Mould and water damage in a penthouse

Newly constructed properties suffer from leaks and mould problem probably as frequently as old buildings. The difference is that in the old buildings the water damage and mould often develops after a failure of particular components due to age or lack of maintenance in the new building the water damage is usually caused by inadequate construction practices. I have recently inspected an apartment in the Battersea Reach area of London.


The roof and patio of this top spec apartment has developed a water leak which flooded small parts of the property and cause mould to grow inside of the wall cavities. I have been appointed to investigate the matter and specifically to carry out an investigation of specific wall cavities. The objective of the inspection was to identify all affected areas including internal surfaces of cavity walls, remove the identified fungal contamination by appropriate methods and apply suitable treatment to the affected surfaces.


Inspection has been carried out to the plasterboard wall panelling below the patio door which was showing signs of significant fungal contamination. Although, the plasterboard material was dry at the time of the inspection the water damage and fungal contaminations was significant warranting a complete removal of the affected section of the plasterboard wall. The exposed wall cavity was cleaned of any visible fungal growth by scrubbing, chemical application and HEPA (High Efficiency Particle Arrestor) vacuuming commonly employed for removal of toxic substances. The contaminated material was bagged and removed from the property. All surrounding materials and decorative finishes were inspected and deemed to be free from water damage, excessive moisture and fungal contamination.
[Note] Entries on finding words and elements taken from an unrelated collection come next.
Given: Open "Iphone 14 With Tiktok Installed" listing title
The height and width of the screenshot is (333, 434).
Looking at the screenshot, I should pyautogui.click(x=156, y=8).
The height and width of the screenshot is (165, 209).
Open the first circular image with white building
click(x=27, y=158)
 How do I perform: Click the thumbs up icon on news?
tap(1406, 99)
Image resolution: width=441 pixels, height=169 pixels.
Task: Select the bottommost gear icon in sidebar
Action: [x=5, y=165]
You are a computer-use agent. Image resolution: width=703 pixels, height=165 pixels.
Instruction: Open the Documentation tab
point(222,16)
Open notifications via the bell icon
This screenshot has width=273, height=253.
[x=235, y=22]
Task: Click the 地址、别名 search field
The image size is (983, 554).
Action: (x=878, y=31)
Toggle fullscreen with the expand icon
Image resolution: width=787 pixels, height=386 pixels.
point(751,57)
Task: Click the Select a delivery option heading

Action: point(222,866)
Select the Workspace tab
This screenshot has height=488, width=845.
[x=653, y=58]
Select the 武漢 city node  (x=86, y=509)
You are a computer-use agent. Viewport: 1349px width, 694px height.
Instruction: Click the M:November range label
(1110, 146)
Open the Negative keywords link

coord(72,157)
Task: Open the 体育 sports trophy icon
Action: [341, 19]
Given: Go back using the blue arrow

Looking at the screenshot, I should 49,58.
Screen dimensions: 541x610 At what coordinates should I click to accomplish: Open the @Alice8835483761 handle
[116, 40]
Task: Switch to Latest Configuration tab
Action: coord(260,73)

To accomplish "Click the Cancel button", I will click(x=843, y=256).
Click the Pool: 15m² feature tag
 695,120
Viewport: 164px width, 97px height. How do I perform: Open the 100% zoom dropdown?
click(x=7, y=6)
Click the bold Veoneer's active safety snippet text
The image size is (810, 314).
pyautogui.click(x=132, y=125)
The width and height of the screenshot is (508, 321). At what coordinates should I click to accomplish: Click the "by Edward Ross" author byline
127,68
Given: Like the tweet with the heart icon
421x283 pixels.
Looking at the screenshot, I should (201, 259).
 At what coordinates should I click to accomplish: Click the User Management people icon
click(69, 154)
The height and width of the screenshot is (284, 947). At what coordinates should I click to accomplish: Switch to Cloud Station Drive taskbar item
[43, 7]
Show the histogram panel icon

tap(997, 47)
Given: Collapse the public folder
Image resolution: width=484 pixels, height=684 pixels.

Further inspection was carried out to several sections of internal partition walls separating different rooms. Small amounts of mould contamination were identified to the bottom of the plasterboard walls affecting approximately 5cm of the lowest section of the walls. Identified fungal contamination was removed and wall surface was chemically treated. Boroscopic inspection of the cavity walls did not identify any areas of fungal contamination in the wall cavities. The bottom 5cm of the plasterboard walls have been removed and further 20cm beyond any visible mould contamination were scrubbed and chemically treated. At the time of the inspection the all the previously affected walls were dry and structurally sound.


We concluded that at the time of the inspection all contaminated materials were removed, cleaned surfaces were chemically treated and any dust and debris which might have been contaminated by mould residue and spores was removed by HEPA vacuuming. All accessible areas were inspected for signs of water damage and fungal contamination and were found to be in good condition. The root cause of the contamination, a service leak, was identified and resolved prior to the inspection.